Supplied passage:

== Segment start ==

But when he was running for mayor of South Bend in 2011, Mr. Buttigieg seemed to refer to his tenure at Blue Cross as evidence that he had the skills necessary “to reimagine our budget from the bottom up.”
“One of the things I did for a living was just that,” Mr. Buttigieg said during a candidate forum. “So I remember one client organization that was a large insurance firm that had grown in such a way that there was a great deal of duplication and some people didn’t even know what the people working for them were doing.”
Mr. Buttigieg told the Atlantic on Tuesday that he was not in a position to give advice to Blue Cross. “Mostly I was with fellow consultants in a room working on a spreadsheet,” he said.
The list of Buttigieg clients also included the United States Postal Service, which had called in McKinsey in an effort to stem growing losses in its revenues as use of the mail declined.
A report prepared by McKinsey in 2010 suggested that the Postal Service cut costs by replacing career employees with other workers and reduce benefits to bring them more in line with the private sector.
Mr. Buttigieg’s Afghanistan work was done as the United States was spending millions in an effort to boost the country’s economy. Must of that work focused on looking for ways to extract and market Afghanistan’s rich natural resources, including huge veins of iron, copper, cobalt, gold and industrial metals like lithium.
But the overall project drew heavy criticism, and a former Pentagon official quipped during a Senate hearing in 2016 that at least part of McKinsey’s work had been lost.
“In my experience with McKinsey, it is a 10-page slide deck, so I am not sure it is going to answer many questions anyway,” said Brian McKeon, a deputy under secretary of defense.
The push for Mr. Buttigieg to release his client list, which aides to his presidential campaign rivals have whispered about for months, became amplified in the media in the last week following revelations that McKinsey has worked to assist the Trump administration put in place its immigration policy, which is loathed by Democrats.
The disclosure comes as Mr. Buttigieg has surged ahead in some of the latest public polls of Iowa Democrats, whose caucuses will kick off the presidential nominating calendar on Feb. 3. It is the latest in a dizzying series of disclosures his campaign has made in the name of transparency.
Under pressure from Ms. Warren, who is weeks into a rhetorical battle with Mr. Buttigieg in Iowa, Mr. Buttigieg on Monday agreed to allow reporters into his high-dollar fund-raising events and to disclose a list of his campaign’s financial bundlers. The first of those open-to-the-press fund-raising events was scheduled for Tuesday night in New York.

== Segment end ==

Information supplied:
== Segment start ==

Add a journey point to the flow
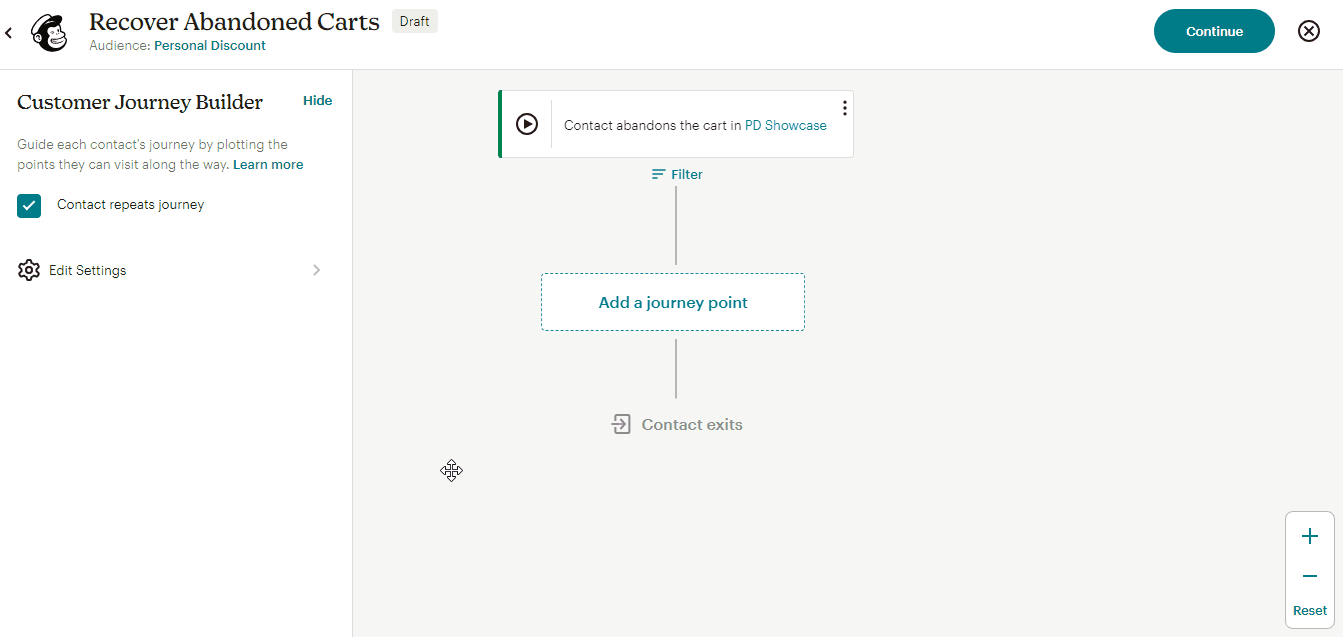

== Segment end ==

What you need to do:
1 > Copy the Buttigieg passage word for word, starting with "A report prepared" and going on through "secretary of defense.".
2 > In the Buttigieg passage, which natural resources are named as found in Afghanistan?
Rely only on the Buttigieg passage.

Task results:
1 >
A report prepared by McKinsey in 2010 suggested that the Postal Service cut costs by replacing career employees with other workers and reduce benefits to bring them more in line with the private sector.
Mr. Buttigieg’s Afghanistan work was done as the United States was spending millions in an effort to boost the country’s economy. Must of that work focused on looking for ways to extract and market Afghanistan’s rich natural resources, including huge veins of iron, copper, cobalt, gold and industrial metals like lithium.
But the overall project drew heavy criticism, and a former Pentagon official quipped during a Senate hearing in 2016 that at least part of McKinsey’s work had been lost.
“In my experience with McKinsey, it is a 10-page slide deck, so I am not sure it is going to answer many questions anyway,” said Brian McKeon, a deputy under secretary of defense.

2 > iron, copper, cobalt, gold, lithium